目に見えて表情が変わった。いきいきとして冗談を連発する。幻覚はない、と。
アリセプト著効。易怒性も減量で落ち着いた。 1mgで継続。
2ヶ月処方で。ケアハウスを探していると息子さん談。
(引用終了)
早期改善が得られると、その後のご家族の協力も得やすくなる
短期間で大幅に改善、むしろ悪化前の初診時よりも良い状態となった。
息子さんも、
こんなに変わるものなんですね
と驚いていた。悪化して連れて来られた時には苦渋の表情であった息子さんが、喜びで上気した表情に変わっていたのが印象的であった。
今後重要なのは、一旦改善したこの状態をどれだけ維持していけるか?という点だが、改善の喜びを早期に共有出来たご家族は、治療上重要な情報を提供し続けてくれるものである。
もし添付文書通りの処方をしていたら・・
この方は易怒性が気になったので、アリセプトを添付文書通りの3mgではなく、その半分の1.5mgで開始した。且つ、念を入れてグラマリールも25mg併用。
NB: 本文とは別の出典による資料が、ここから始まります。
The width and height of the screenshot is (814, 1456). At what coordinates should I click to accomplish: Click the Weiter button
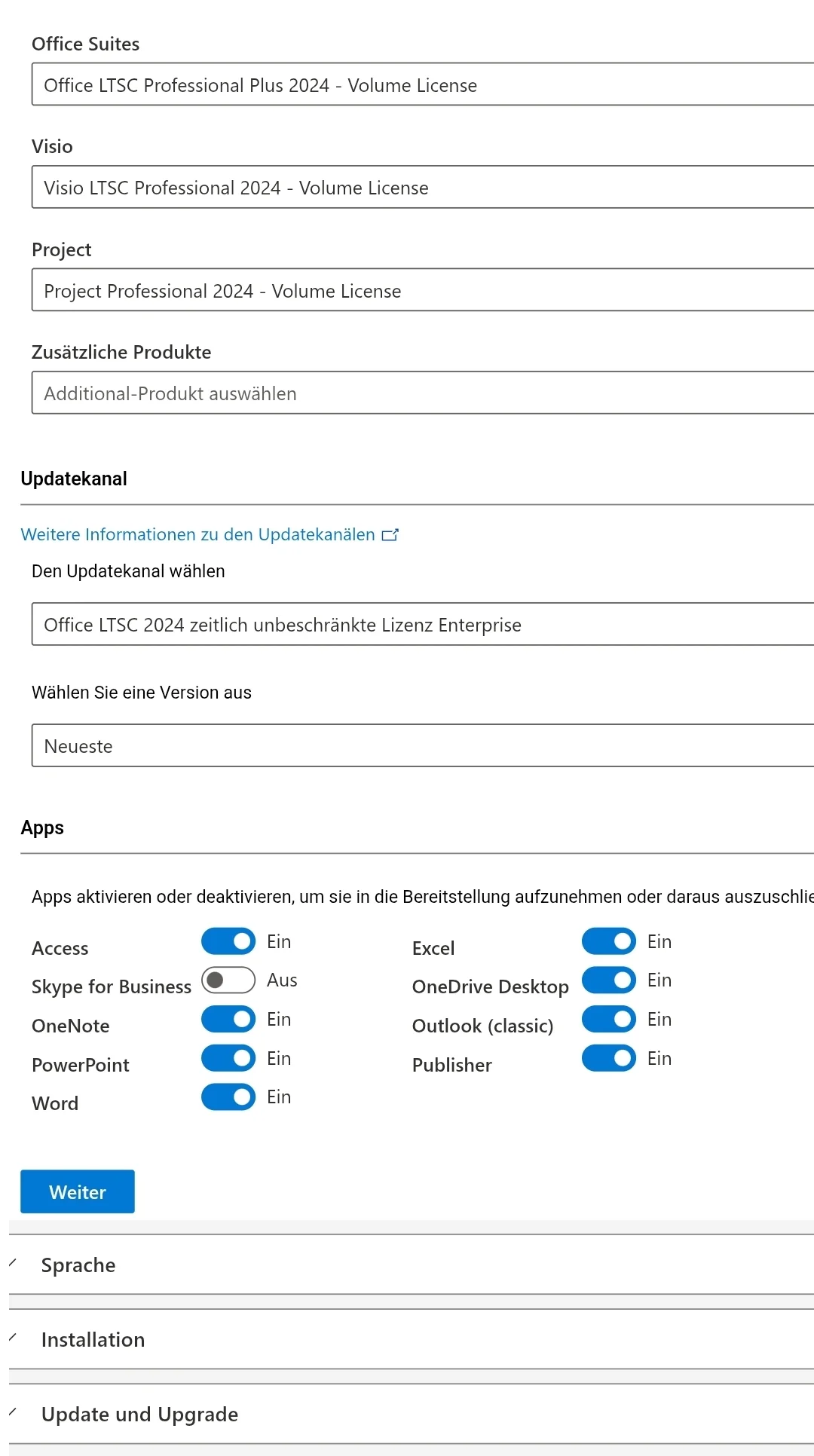(78, 1191)
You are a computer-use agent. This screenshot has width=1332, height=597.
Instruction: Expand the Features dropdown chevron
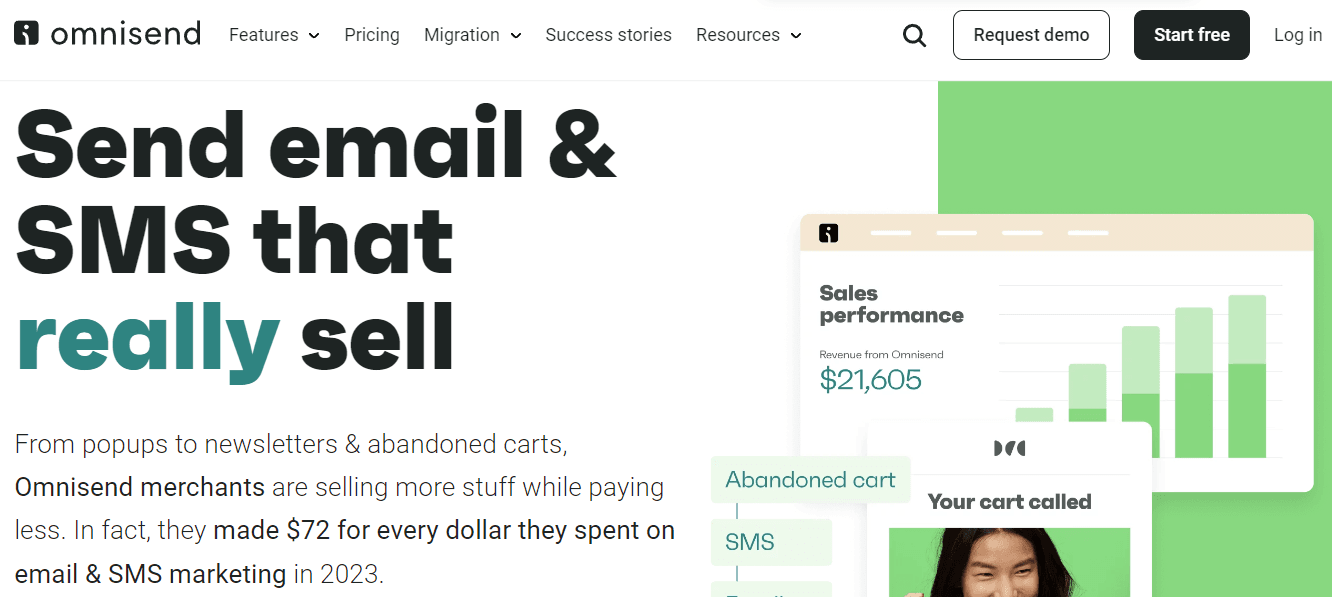coord(314,36)
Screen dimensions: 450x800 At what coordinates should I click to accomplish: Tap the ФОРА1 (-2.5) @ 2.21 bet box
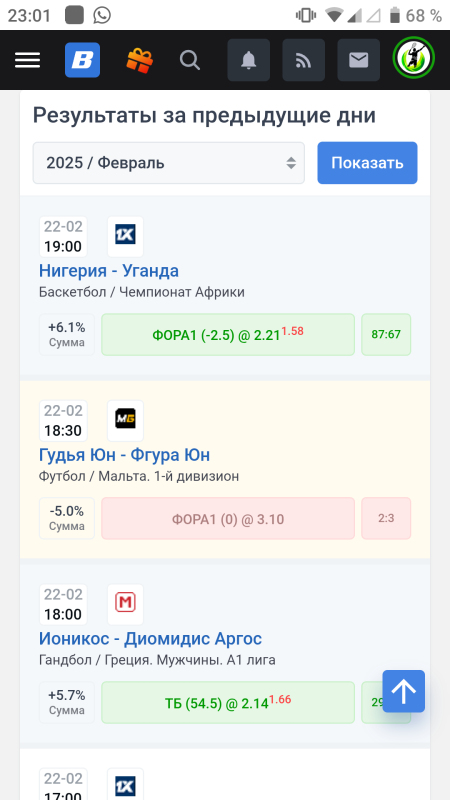228,335
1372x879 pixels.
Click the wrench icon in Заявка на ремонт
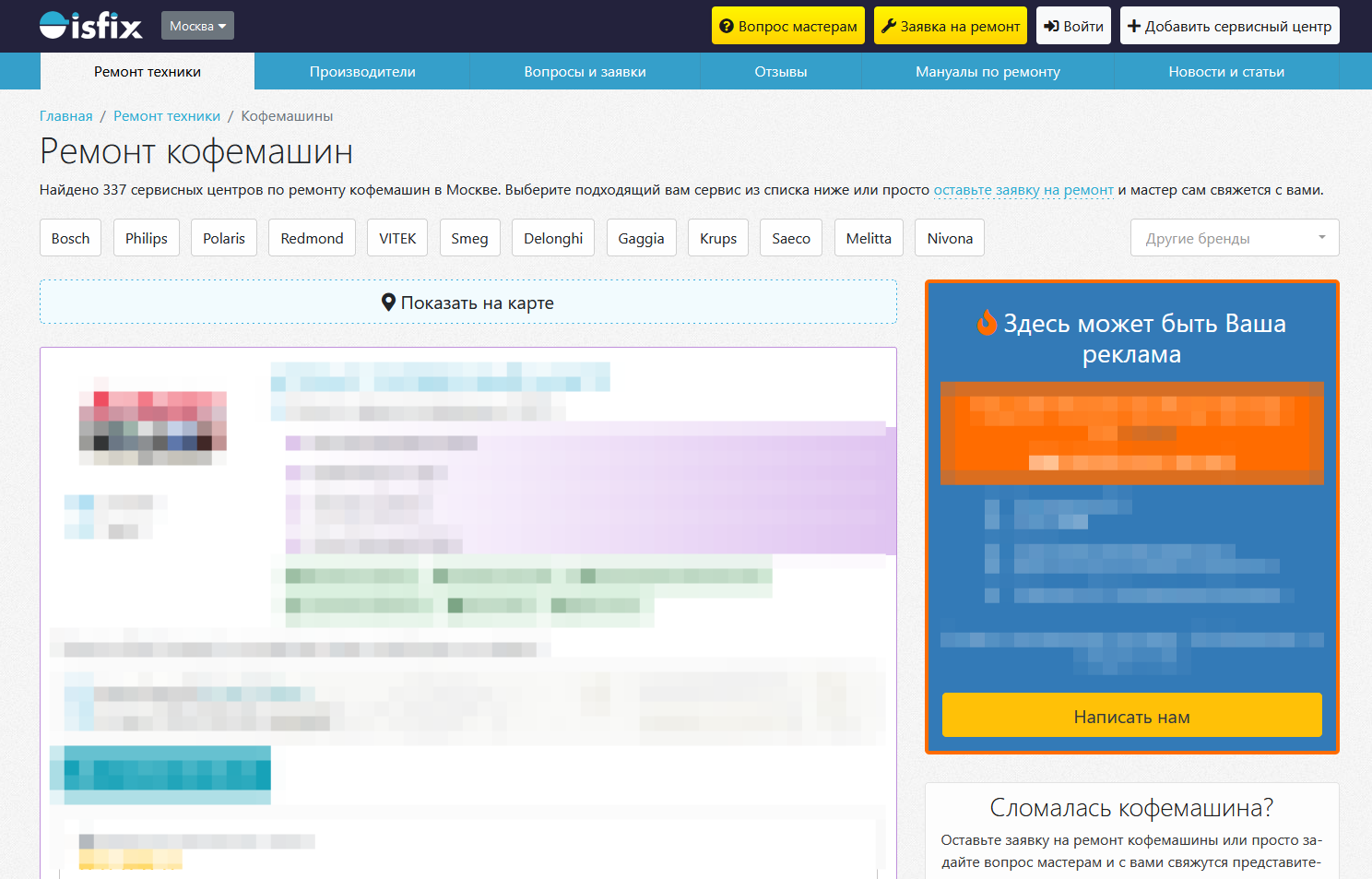click(x=889, y=26)
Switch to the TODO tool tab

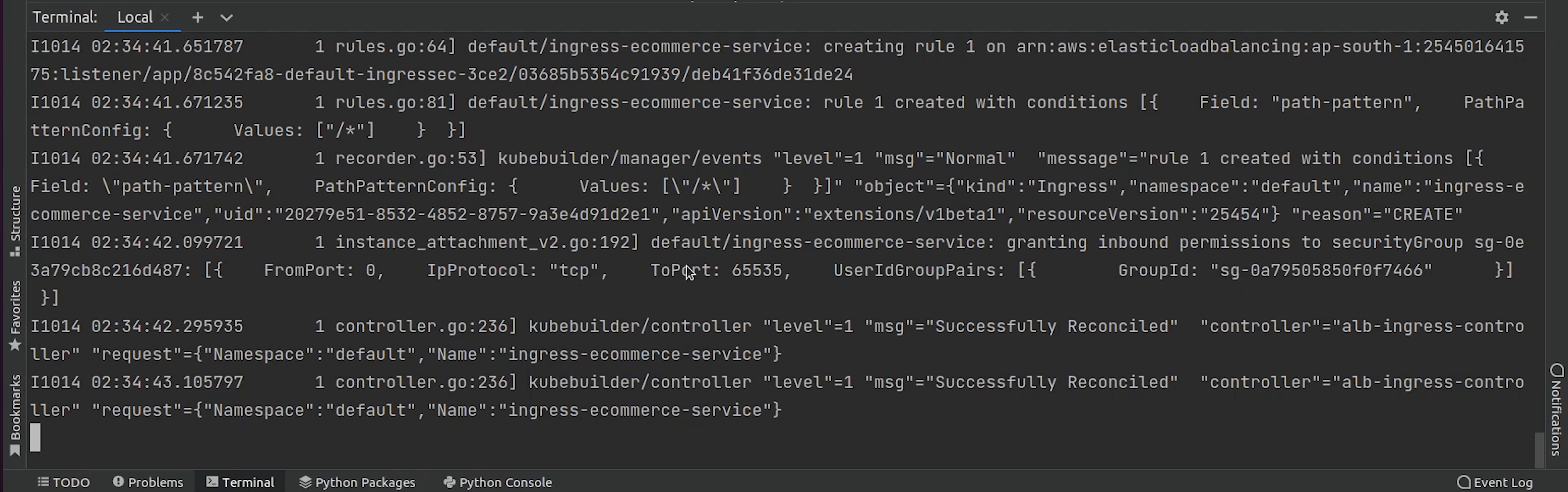pos(64,482)
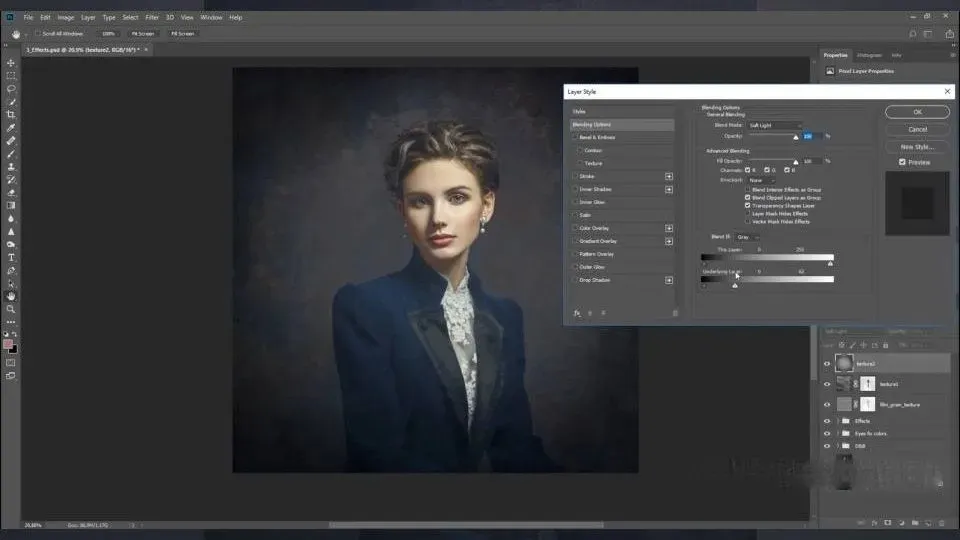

それでも次回受診時には、活気は出てきたが易怒性も亢進しているという状況が確認された。ここで分岐点が発生する。
- 活気が出ているのでアリセプトは効いている。規定通り増量しよう。
- 活気は出ているが、怒りっぽくもなっている。アリセプトは増やさずに、グラマリールを増やして易怒性を鎮めよう。
- 活気は出ているが、怒りっぽくもなっている。更にアリセプトを減らそう。
1は論外だと思うのだが、実際には1が選択されることが多いのだろうと想像する。それほど増量規定というものは医者を縛っている(レセプトカットされるかもしれない、という自主規制が働く)。
2の案は悪くはないと思うが、この患者さんは内服が朝だけしか出来ないという条件付き。なので採用せず。
結局3を選択し、著効を得た。引き算の考え方は重要です。
もし、添付文書通りにアリセプトを3mgで開始して5mgに増量していたらどうなっていたか。
大変な副作用が起きていたであろうことは、想像に難くない。
そして、
- アリセプト1mgで著効している
- アリセプト1.5mgで幻覚が出現した(かもしれない)
ということから、現在の診断はアルツハイマー型認知症だが、今後レビー小体型認知症へと変化してくる可能性を念頭に置くことが重要である。
視空間認知が保たれていれば、改善の余地があるのか?
この方の初診時と悪化時における、時計描画テストと透視立方体模写テストの結果に、目立った変化はなかった。
視空間認知が保たれていたら、まだ改善の余地を残しているのかもしれない。治療における一つの目安として、しばらく注目してみよう。